Once your trees start producing you’ll have lemons growing year round. Plant those lemon seeds.
Hi, one of the paragraphs above refers to something called polyembryony. Not sure I spelled it right, but I bring it up to say that the last sentence in the paragraph says that it could take 5 years to produce fruit, so maybe your tree is maturing a little slower than others. I wouldn’t get discouraged yet, there’s a chance your tree just hasn’t had the time it needs to fruit, and with any luck, you’ll see fruit this coming season or the next. My tree is only 2-3 months old, I’m almost embarrassed to call it a tree right now, but hopefully it’ll mature very quickly.
Good luck to you.
Hello. About 5 years ago, my son and I planted a lemon seed. The tree is about 9 feet tall now! We live in the mountains in Pennsylvania, so it remains in a large pot and stays indoors until the warm summer months. It’s a big bright beautiful green tree, but never gets flowers, so it never blooms. Is there something we did wrong, or is normal and not all lemons are created equal?
Hi Laurel,
Yes, scale insects are a pain. We are just across the water from you in southern Vancouver Island, so have much the same climate as you. And the same bugs! We’ve found the following steps help:
1) For a bad infestation we set up the hose to create a gentle spray over the plants and go from leaf to leaf rubbing off the insects by hand. This can be tedious, but, if repeated two of three times over the space of a couple of months, can be pretty effective. It’s also more pleasant to do that using an oil to wipe off the leaves, which I’ve found to be no more effective than water.
2) Citrus don’t like wet feet, but do like to have a morning mist. We’ve found that a regular spray with the hose (but not so much that the soil is always wet) helps to control the insects. Literally a couple of seconds of light spray is all I use. There’s no need for this if the leaves get damp anyway, through rain or dew, but it does seem to help on hot summer days. Don’t spray in the middle of the day though, or the sun may scorch the leaves.
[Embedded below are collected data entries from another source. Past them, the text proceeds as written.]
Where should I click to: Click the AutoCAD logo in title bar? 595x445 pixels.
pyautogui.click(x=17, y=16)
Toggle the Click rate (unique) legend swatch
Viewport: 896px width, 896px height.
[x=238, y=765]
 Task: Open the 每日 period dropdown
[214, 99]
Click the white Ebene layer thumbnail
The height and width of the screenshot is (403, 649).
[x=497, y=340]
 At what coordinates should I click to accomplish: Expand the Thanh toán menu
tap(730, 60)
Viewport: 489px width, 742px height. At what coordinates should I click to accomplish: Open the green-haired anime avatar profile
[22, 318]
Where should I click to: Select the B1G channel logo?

3) Our citrus spend as much time outside in the sun and rain as we can manage. They live under cover from early December to mid-March, and the rest of the time they are outside in the suniest place I can find (though occasionally I need to drag them into the garage if a frost is forecast). Three years ago we had quite a lot of trouble with scale insects; two years ago they were less numerous, and this year they are almost completely absent; we think that the combination of gentle spraying and outdoor living has provided an environment that the plants like and the insects do not.
4) Like all plants, the healthier the plant the more likely it is to be able to fight off attack, so anything you can do to encourage strong growth will help.
I grow a few types of citrus in my back garden on Vancouver Island, with varying success. The main challenges are frost and overwatering. The plants require winter protection, even in the south island, and obviously yours will in Alberta.
Overwatering is not a problem if you have a really sheltered site and can grow the plants in the open garden (a few people here do this successfully, though I have no open site that’s sufficiently protected), but for plants in pots overwatering is a concern. It is wise not to use too generous a pot size for the growing plant. Using a big pot for a small citrus might seem a good idea, but these plants do not like soggy roots, and if a small plant finds itself in lots of soil, the soil may remain wet for several weeks. Eventually the roots can start to rot, which can be fatal.
I transplant each spring, if the plants have grown well the previous year, but only to a pot one size larger.
Now that you’ve transplanted into a 5 gal container I’d leave the plant where it is, especially if it looks as though it’s thriving, but be careful not to overwater, and avoid leaving the pot in standing water.
I transplanted my lemon tree into a 5gallon bucket. Is that too big? It’s sprouted 3 new leaves in 1 week of
Transplanting.. seems to love the big bucket.